§ **Items**

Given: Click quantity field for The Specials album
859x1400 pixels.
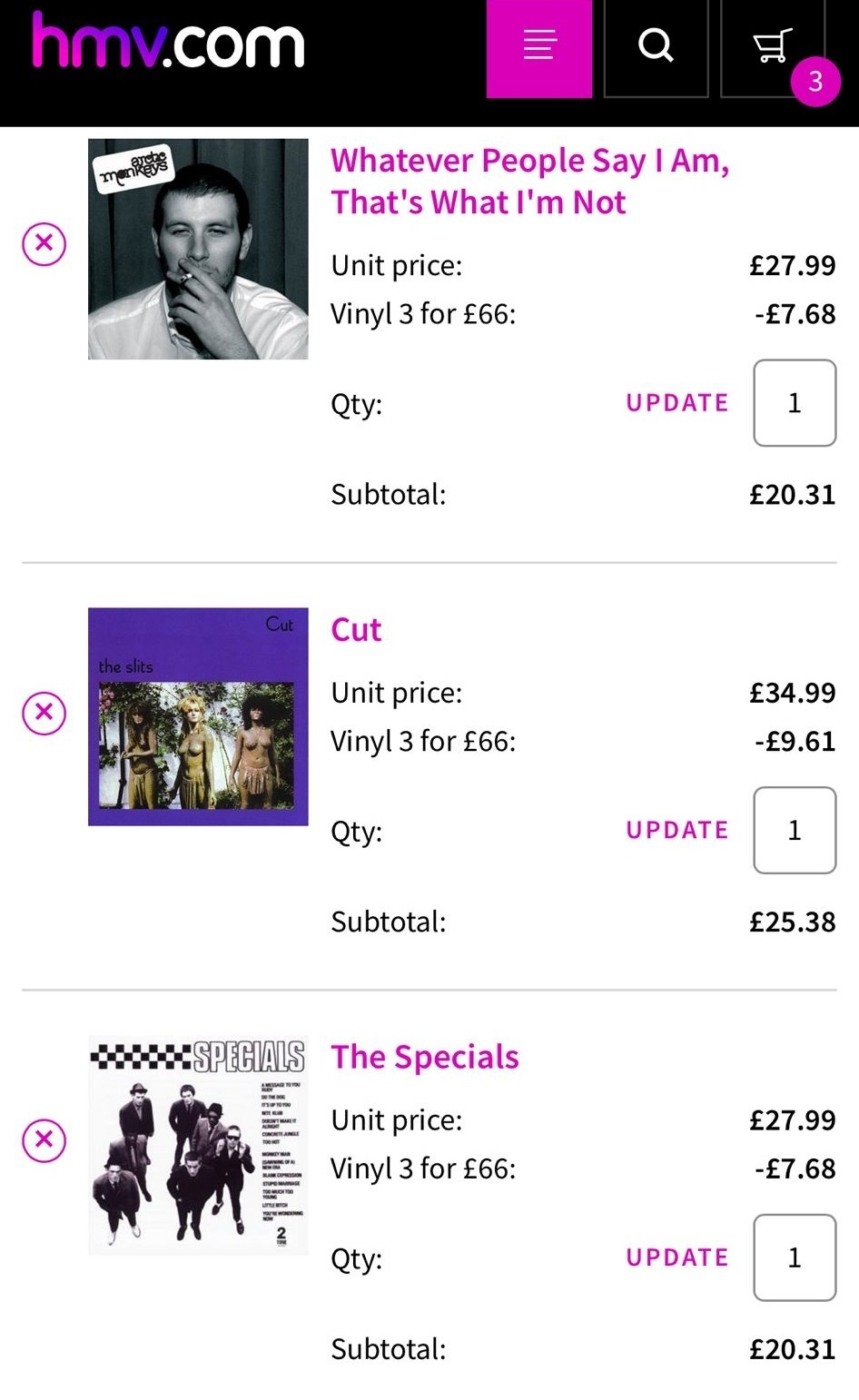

---

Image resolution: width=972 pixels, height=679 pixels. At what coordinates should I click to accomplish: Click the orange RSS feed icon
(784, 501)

...

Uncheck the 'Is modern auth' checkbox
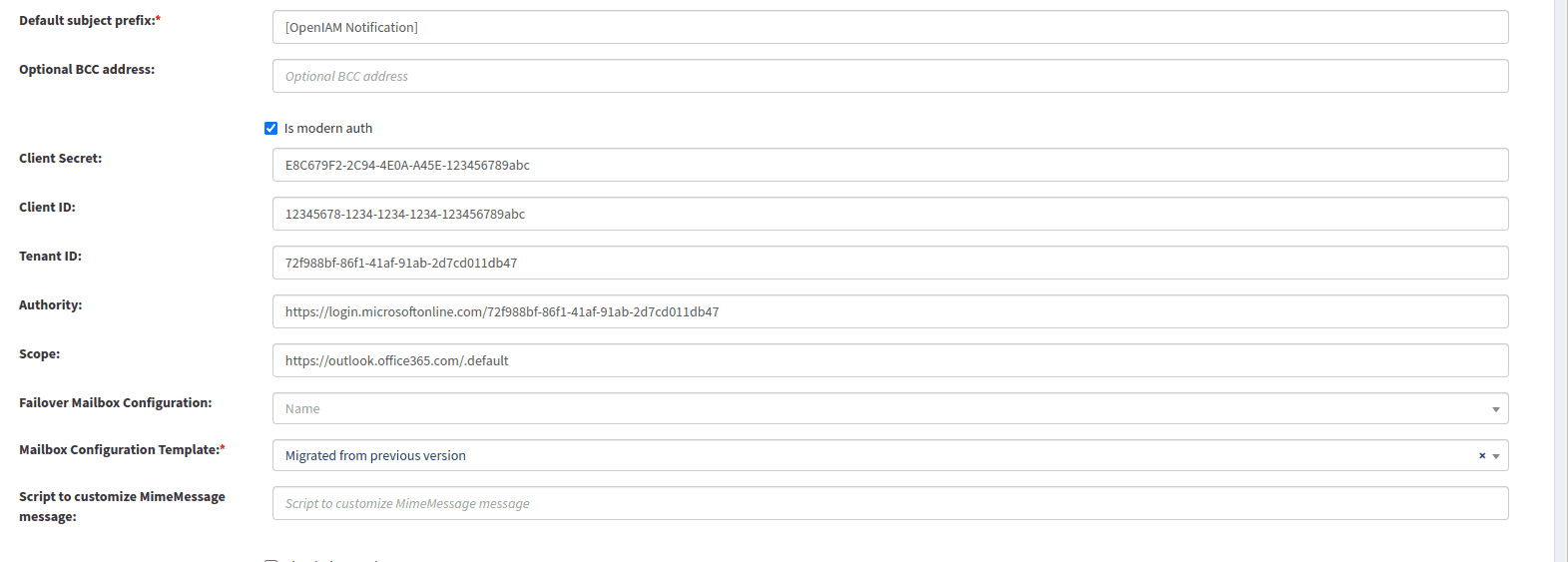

§ **Requirements**
Number everything from the line containing "Given: Click quantity" down to the line containing "859x1400 pixels.", skipping any blank lines.

§ **Task output**
1. Given: Click quantity field for The Specials album
2. 859x1400 pixels.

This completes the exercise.